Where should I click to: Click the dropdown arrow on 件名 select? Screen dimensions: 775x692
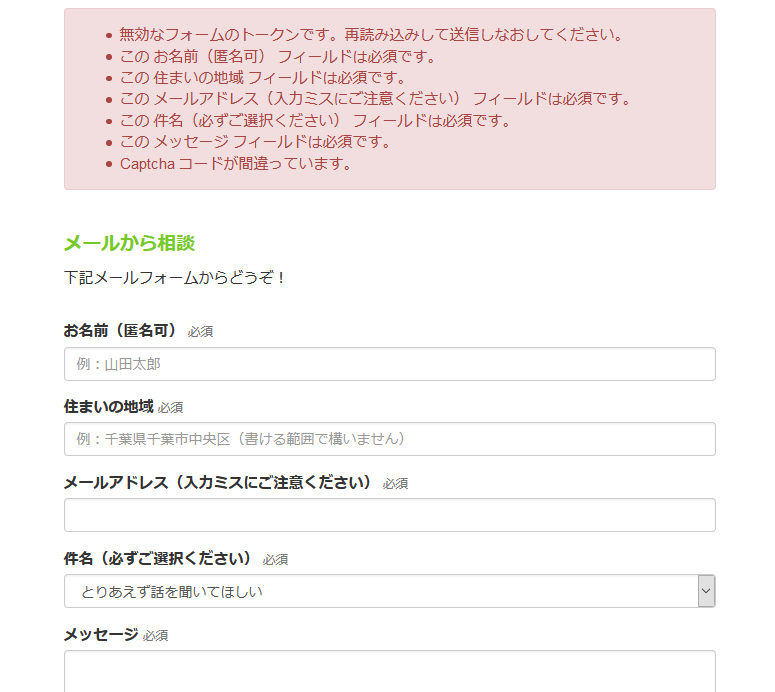click(x=706, y=591)
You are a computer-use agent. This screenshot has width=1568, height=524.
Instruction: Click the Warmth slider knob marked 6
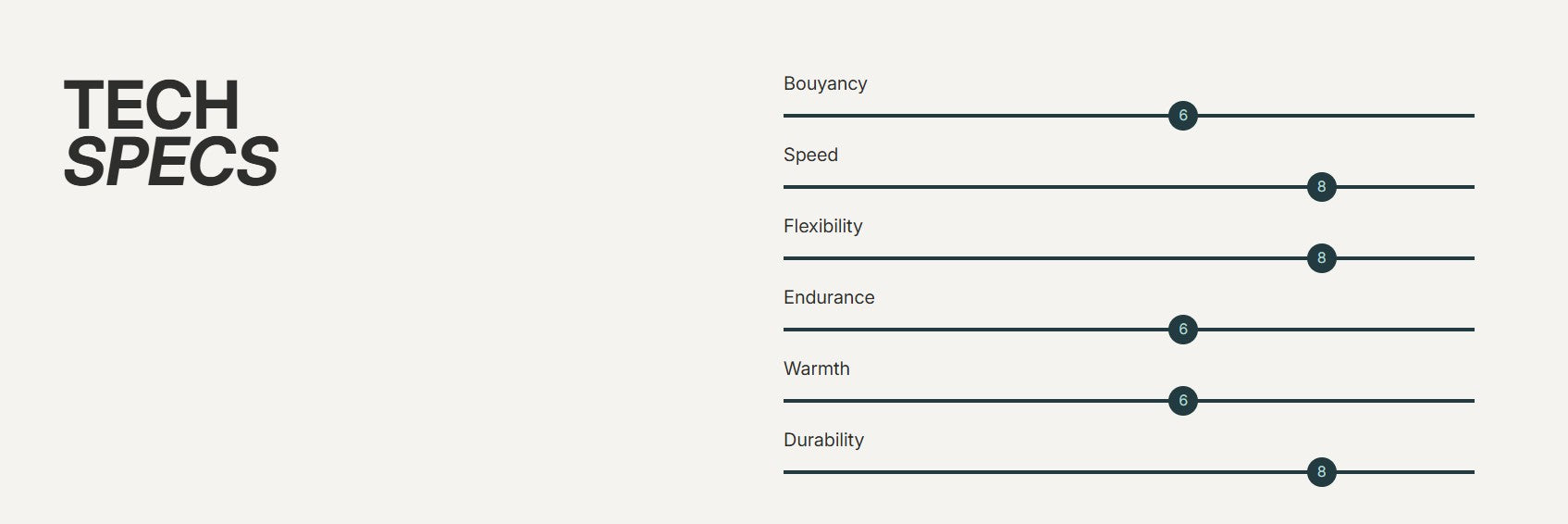(1182, 401)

----------------------------------------

Activity: In your output, repeat the listing above exactly and include none of the pictures.

Reply to the exercise:
Where should I click to: Click the dropdown arrow on 件名 select? Screen dimensions: 775x692
click(x=706, y=591)
You are a computer-use agent. This screenshot has width=1568, height=524.
Instruction: Click the Warmth slider knob marked 6
(1182, 401)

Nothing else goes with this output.